ここまで馬鹿にされると、いっそ清々しい。王にすると言えば、喜んで頷くとでも思っていたのか。思っていたのだろう、でなければ、こんな場所で持ち掛けはしない。クローディア達が祝福される姿を見て、ユランが妬み嫉み、差し出された甘い蜜にむしゃぶりつくと。
「今の発言を記録出来ていない事が残念だ」
その顔に浮かぶのは、怒りか焦りか。見下し嘲り傀儡にしてやろうと思っていたかつての芥に袖にされた事への憤りか、己が発言を誰かに告げ口されやしないかという焦燥か。どちらでもいい。どちらでも、ユランの答えも行動も変わらないから。
群がる老公達の脇を抜けて、遅れた分の仕事を脳内で捌いていく。会場の方は問題なく回っている様だが、ここには今あらゆる国の貴賓が集まっているのだ。本来外交を担う自分が長時間些事に拘束されるなんてあってはならない。それも計算の内か。

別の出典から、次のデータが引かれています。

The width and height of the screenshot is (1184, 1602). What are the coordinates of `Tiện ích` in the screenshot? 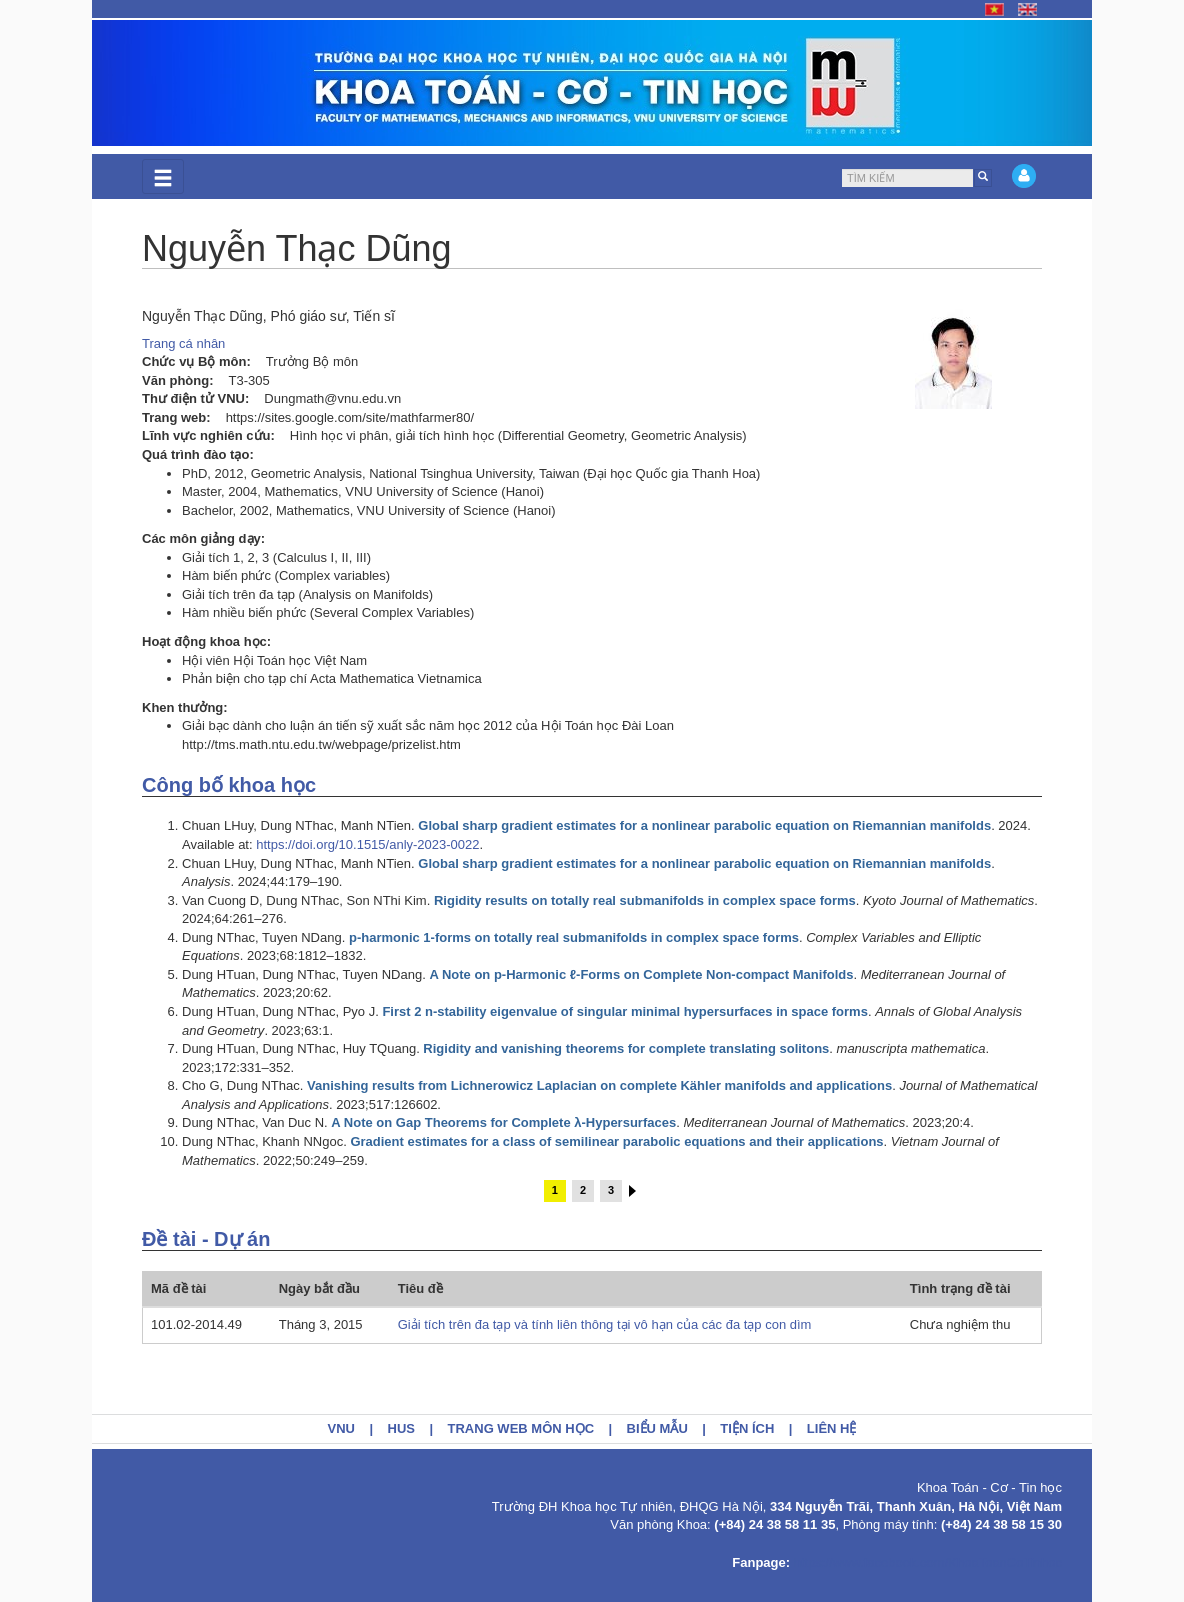 It's located at (747, 1428).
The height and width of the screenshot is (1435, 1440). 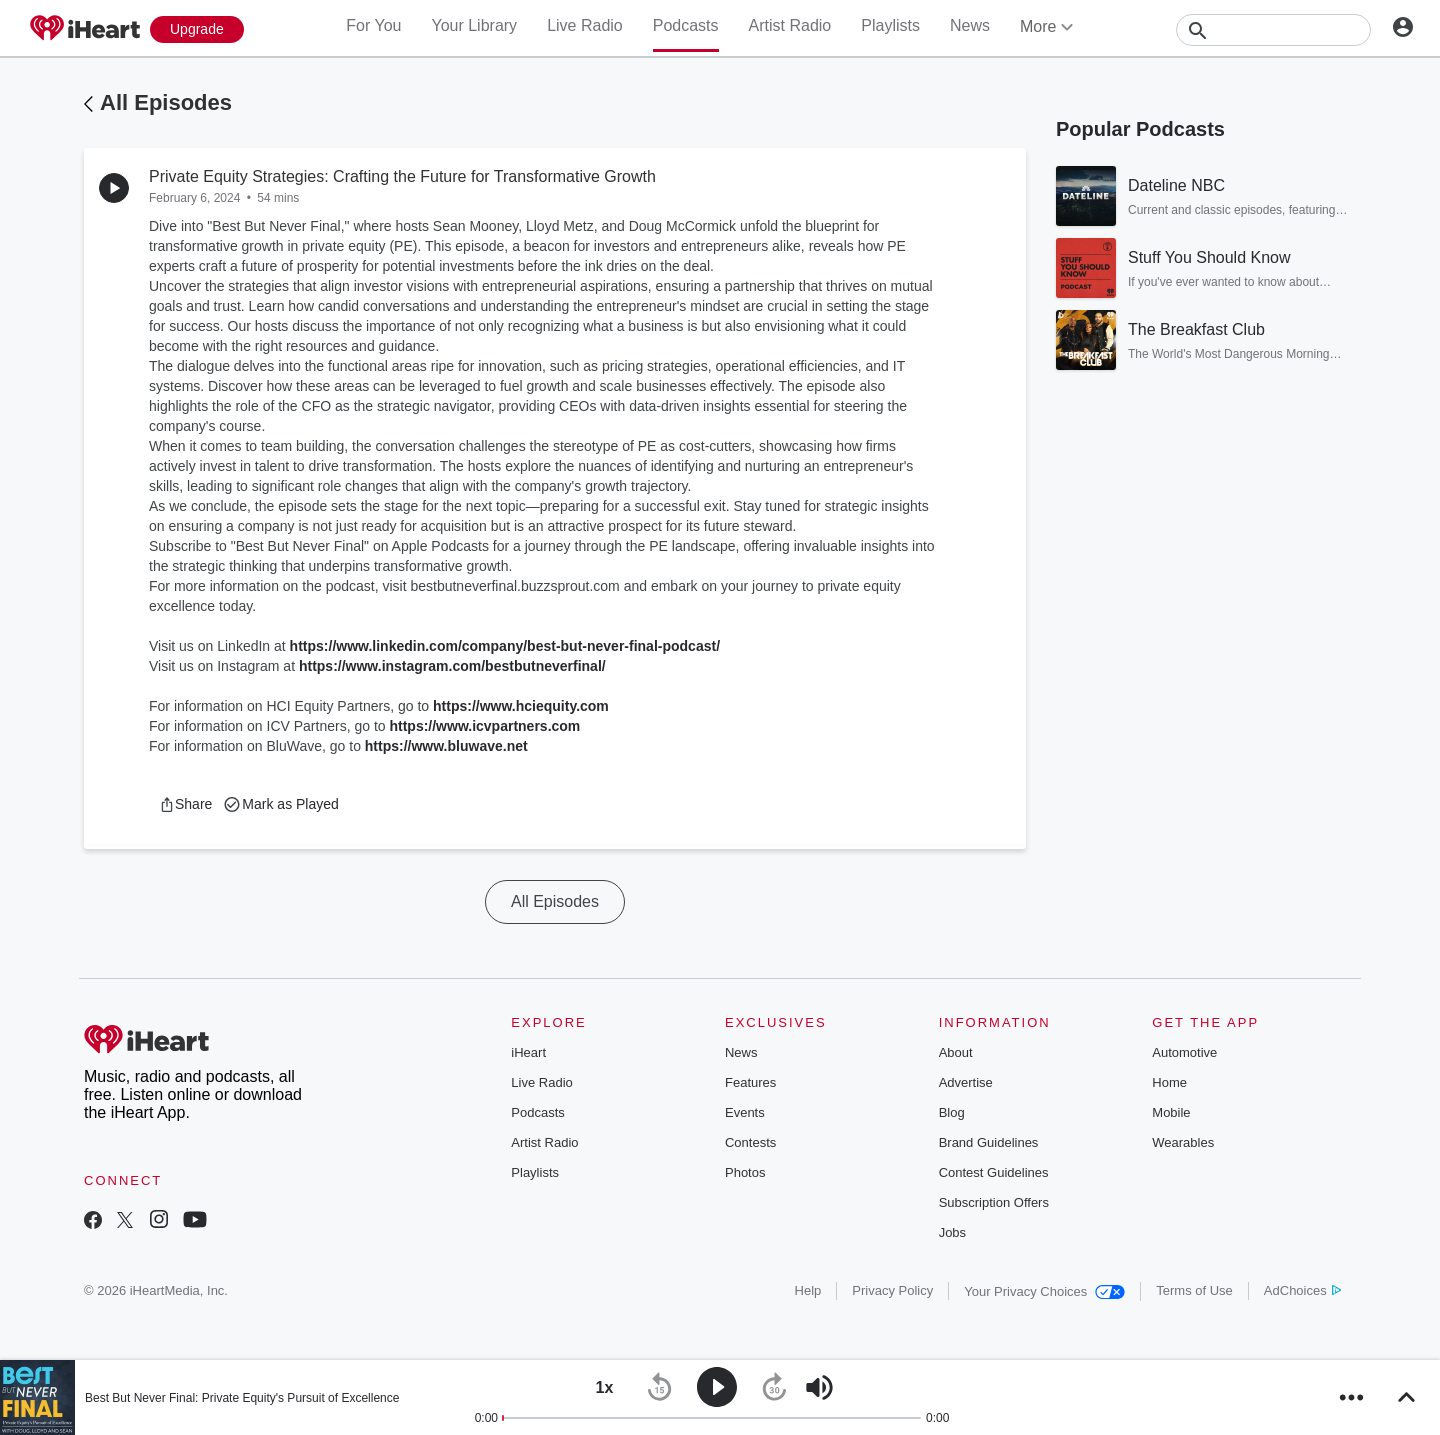 What do you see at coordinates (994, 1172) in the screenshot?
I see `Contest Guidelines` at bounding box center [994, 1172].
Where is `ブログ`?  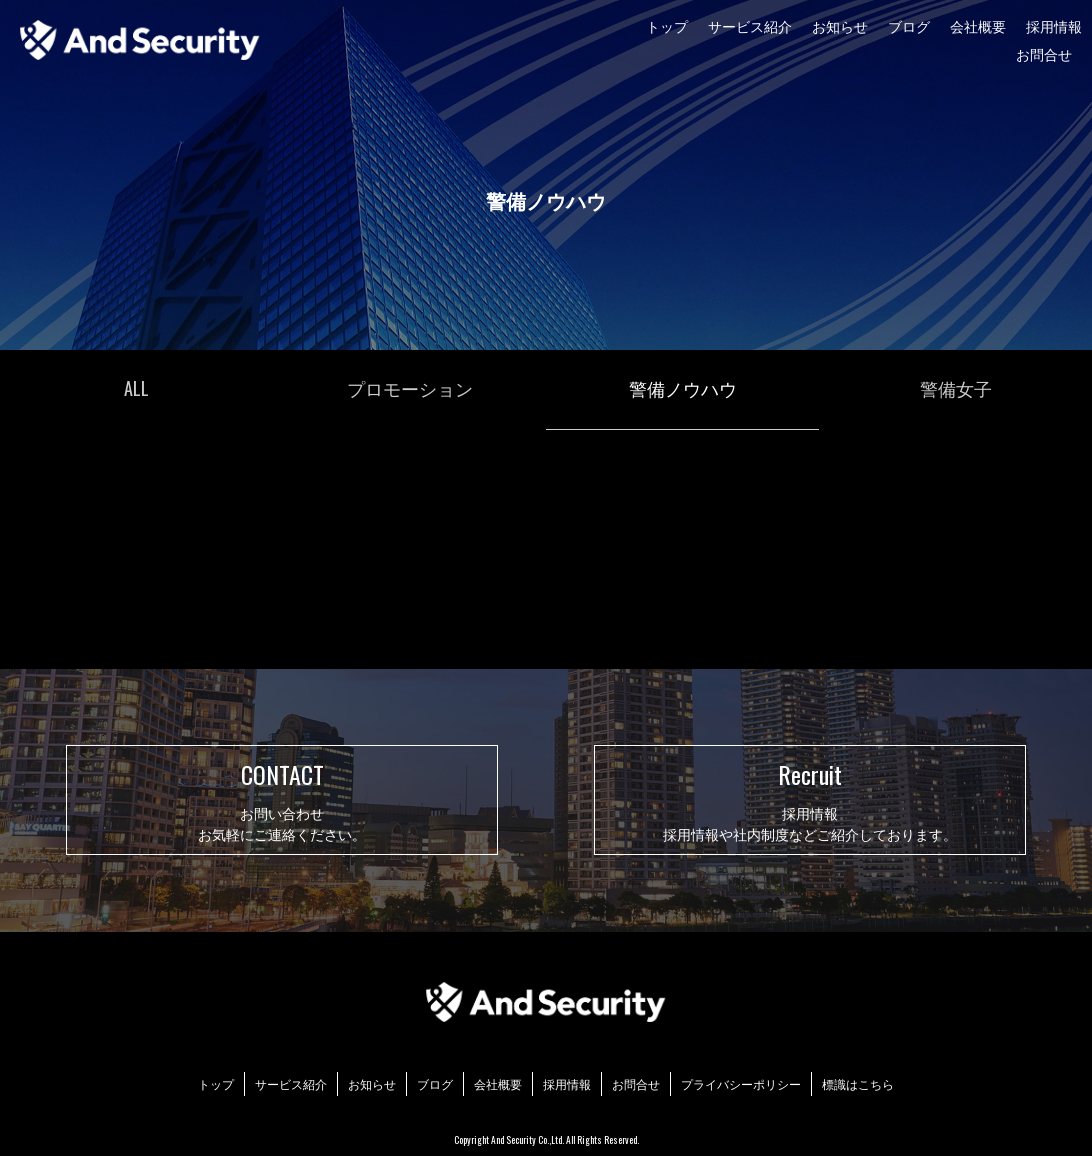
ブログ is located at coordinates (909, 25).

ユランの仕事などいくらでも代わりがいると思っている、順調に代替えを行い、末には子だけ受け取って追い出そうとでも画策していたか。ユランに出来るなら誰でも出来る、そんな侮りがそこかしこに散らばり、何処を歩いても踏んづけてしまう。
「ミラ、ちょっと」
「あ、ユラン。今呼びに行く所だった、シーナの国王陛下が挨拶にいらしてるんだけど、対応を頼みたい」
「後で話がある。クローディアに報告するかはお前が決めろ」
「了解」
話の早い同僚の存在というのは有難い。呼びに行く所だった、という事は、ユランが何処にいたのか分かっているという事。誰といたかを知っているという事。ユランの出自と、話していた相手を見れば、会話の内容なんて推して知るべしだ。
(ギアに頼んで正解だったな)
腹立たしいけれど、ヴィオレットの安全には代えられまい。舌打ちは脳内だけで留め、頼りになる友人、その父へ会うべく、身なりを整えた。